And that's all about major changes in Scala 3. Ah, yes, we get a new compiler. Are you excited?
These changes look like a quarterly release than a major version shift. Now, imagine a project manager who's estimating the migration downtime for Scala 2 for the sake of the above.
Opaque types are not a "small OOP improvement", they finally bring zero-cost newtypes to Scala, superseding value classes. Now you can finally ensure that object Ids, people's names, meters, feet, and degrees Celsius all have different types - without any extra boxing at runtime.
Your list is also missing typeclass derivation, which is going to be a fantastic quality of life improvement. Yes, even for people who don't care about what a typeclass is.
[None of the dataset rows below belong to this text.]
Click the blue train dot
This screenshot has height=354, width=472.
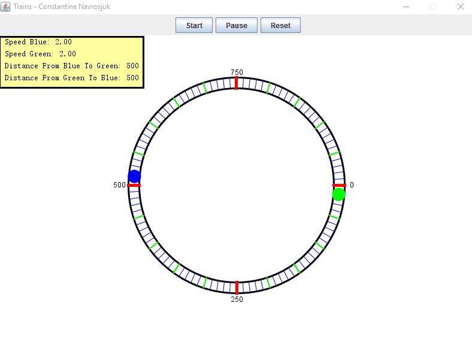135,176
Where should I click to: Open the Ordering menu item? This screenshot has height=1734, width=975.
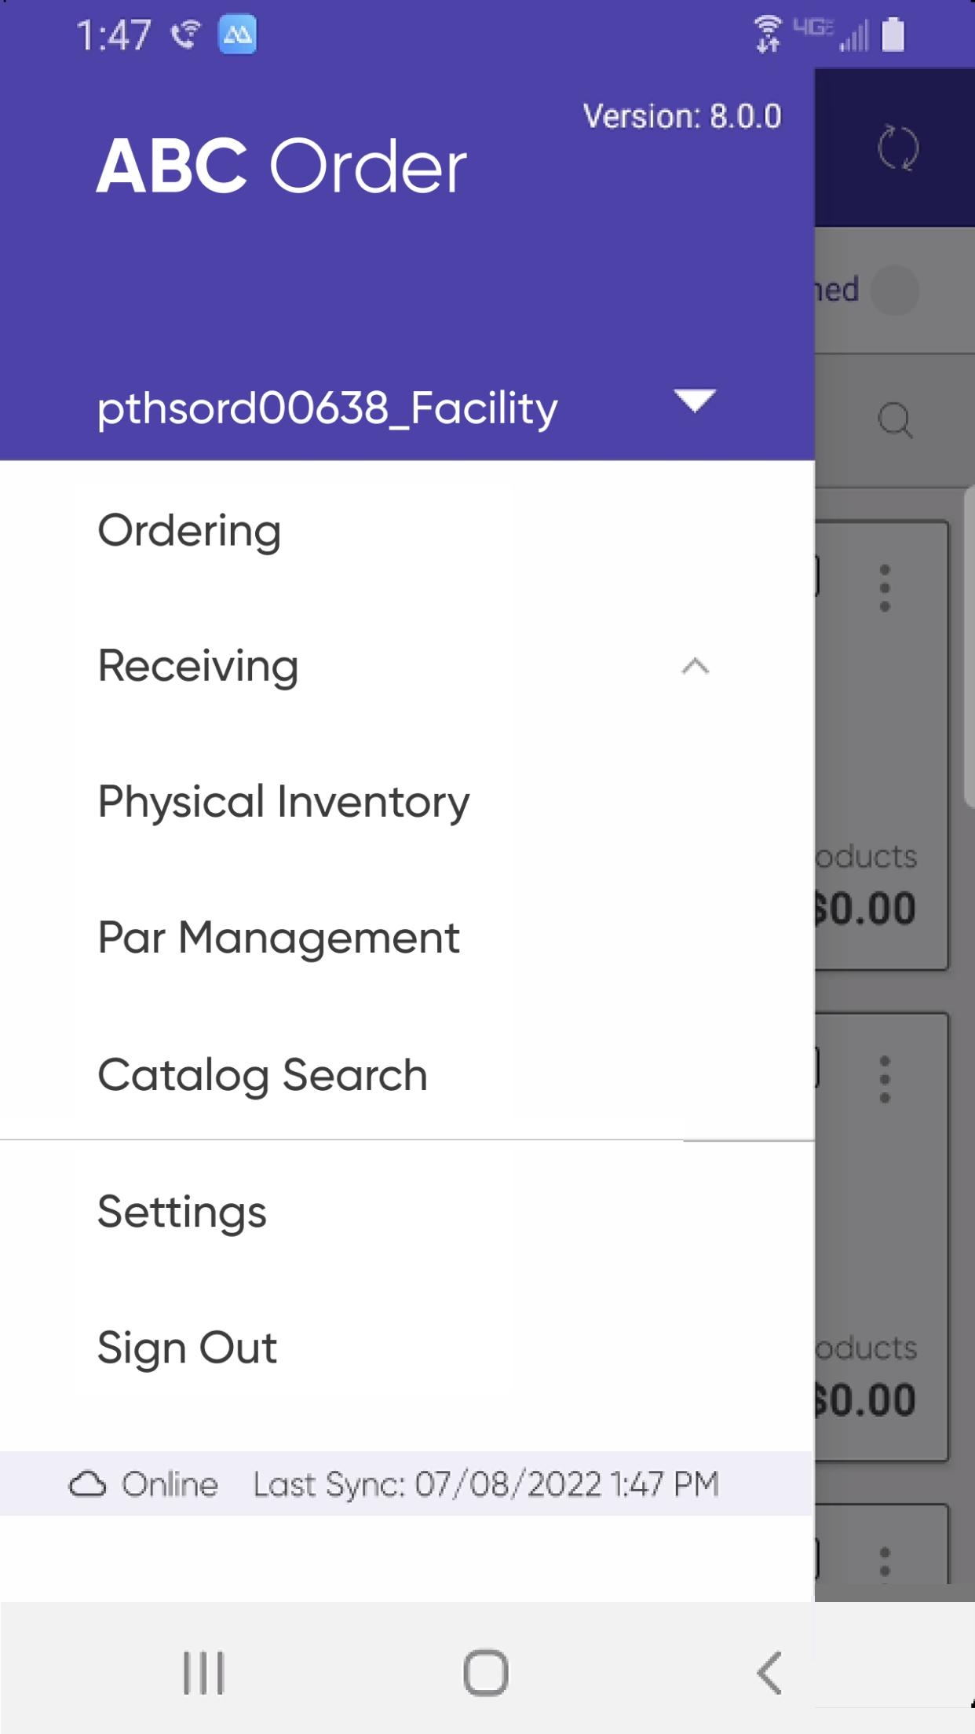[x=407, y=531]
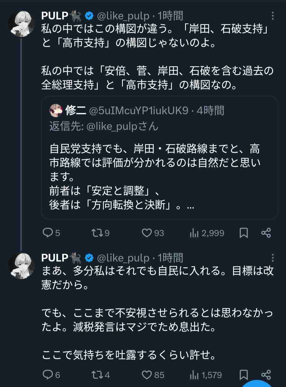Reply to the first PULP tweet
The width and height of the screenshot is (286, 387).
[48, 233]
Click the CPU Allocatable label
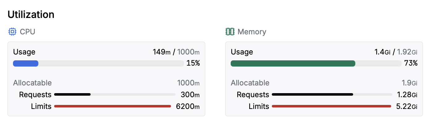 tap(32, 83)
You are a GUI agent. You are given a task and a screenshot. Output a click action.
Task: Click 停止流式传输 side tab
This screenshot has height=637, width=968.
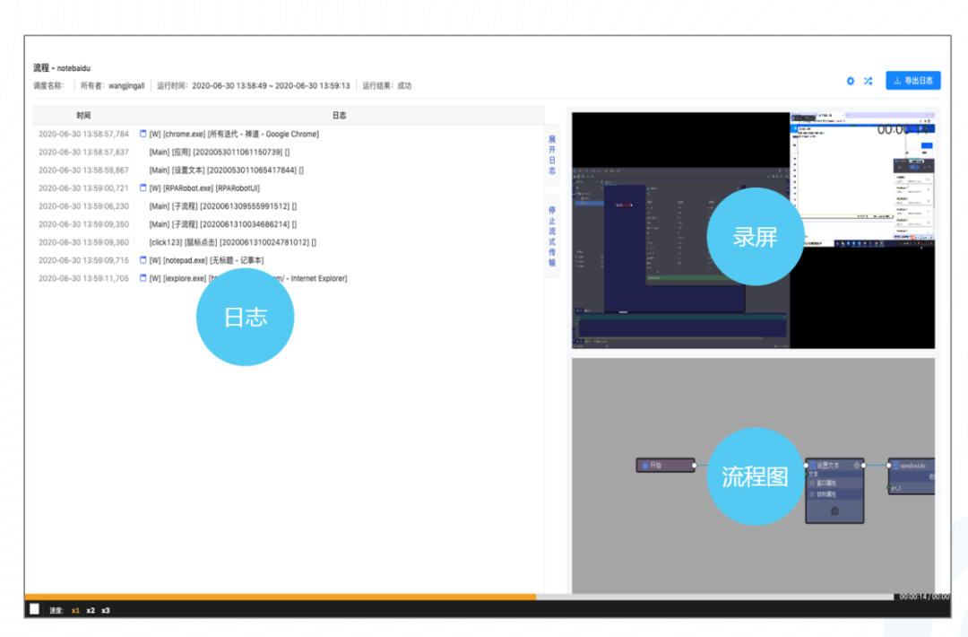[x=552, y=236]
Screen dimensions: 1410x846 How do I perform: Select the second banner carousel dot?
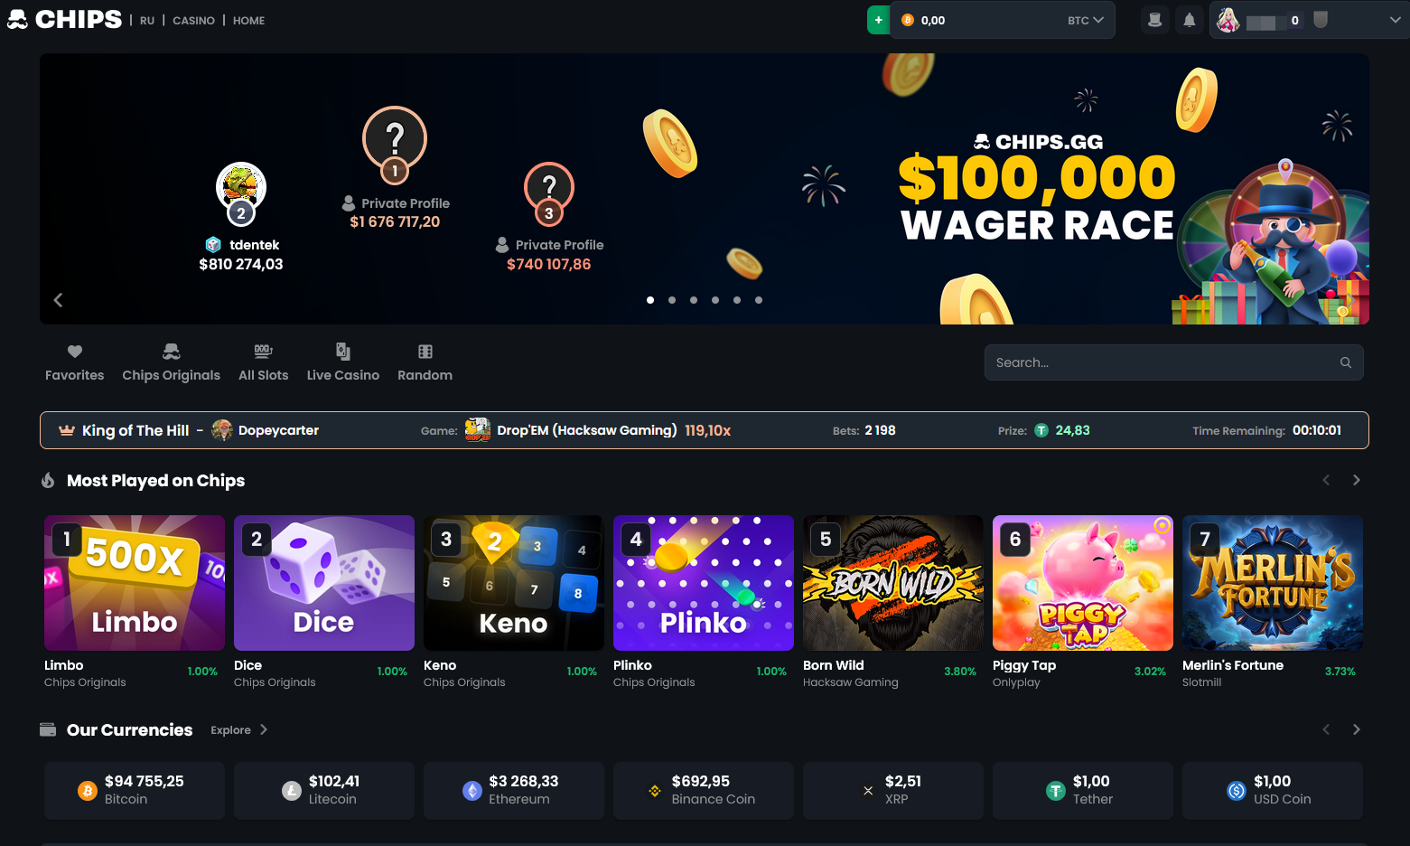(672, 300)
This is a point I want to stress the most, I think. Features like type lambdas, or libraries like Shapeless - they can possibly be extremely beneficial to you even if you don't use them directly in your code. Ask your nearby Haskell programmers about the virtues of `deriving (Eq, Ord)` and they'll talk your ear off. And that's before they even get to things like `deriving (FromJSON, ToJSON)`. Don't have a Haskell programmer nearby? It's ok, ask a Rust programmer about Serde instead. Typeclass derivation is just such a massive, massive feature to have in your language's repertoire.
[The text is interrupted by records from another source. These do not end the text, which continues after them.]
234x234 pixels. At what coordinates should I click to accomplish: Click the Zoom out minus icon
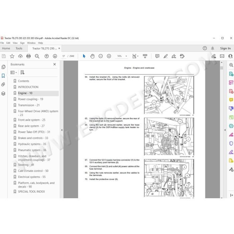[x=101, y=56]
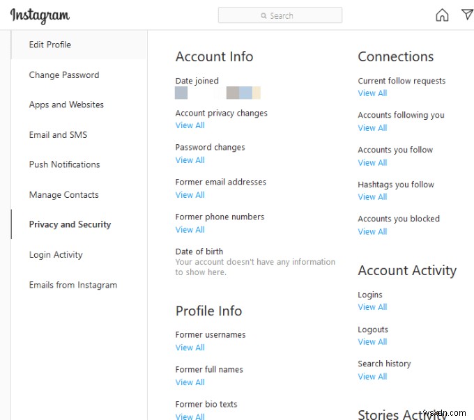The width and height of the screenshot is (474, 420).
Task: View all accounts you blocked
Action: 372,232
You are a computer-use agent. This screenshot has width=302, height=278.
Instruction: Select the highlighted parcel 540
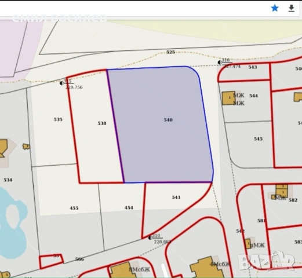pyautogui.click(x=168, y=120)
Edit: oh. And this is on top of a rewritten, faster, compiler, a unified base paradigm making it easier to learn the language, and better error messages for compile errors. I think dismissing this as as minor release is disingenuous to how much effort goes in such a large scale rewrite. Granted, most of it is under the hood but it will pay off dividend.
Support features of JDK 11+ https://github.com/scala/scala-dev/issues/139
Support Java Module System https://github.com/scala/scala-dev/issues/529
In comparison language features seem to attract much more attention:
Removing existential types https://contributors.scala-lang.org/t/proposal-to-remove-exi...
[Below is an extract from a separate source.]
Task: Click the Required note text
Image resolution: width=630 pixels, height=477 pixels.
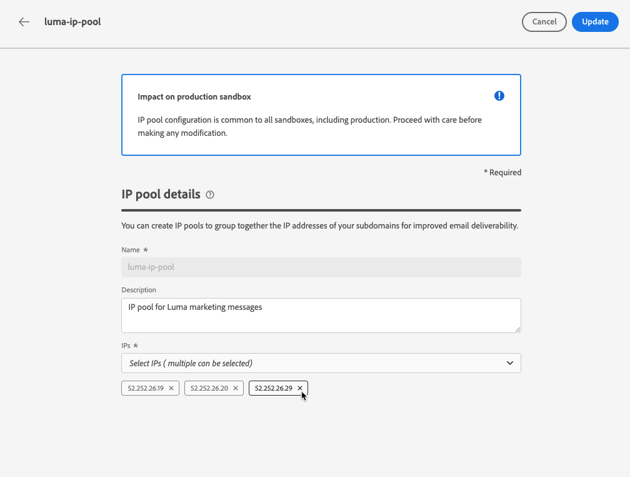Action: pyautogui.click(x=503, y=172)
Significant indentation syntax https://github.com/lampepfl/dotty/pull/7083
For me, one of the joys of Scala is that you can use different paradigms and mix them up as convenient. Haskell Scala is still Scala and so is Java Scala!
I don't know about that.
To me, the criteria he uses to allow incorporation of features in both Scala 2 and Scala 3 is "Will this feature allow me and my students to apply papers for conferences and fund my PhD students?".
Language design seems to have very little to do with that. As long as you can derive multiple papers to multiple conferences from a proposed feature, it's in.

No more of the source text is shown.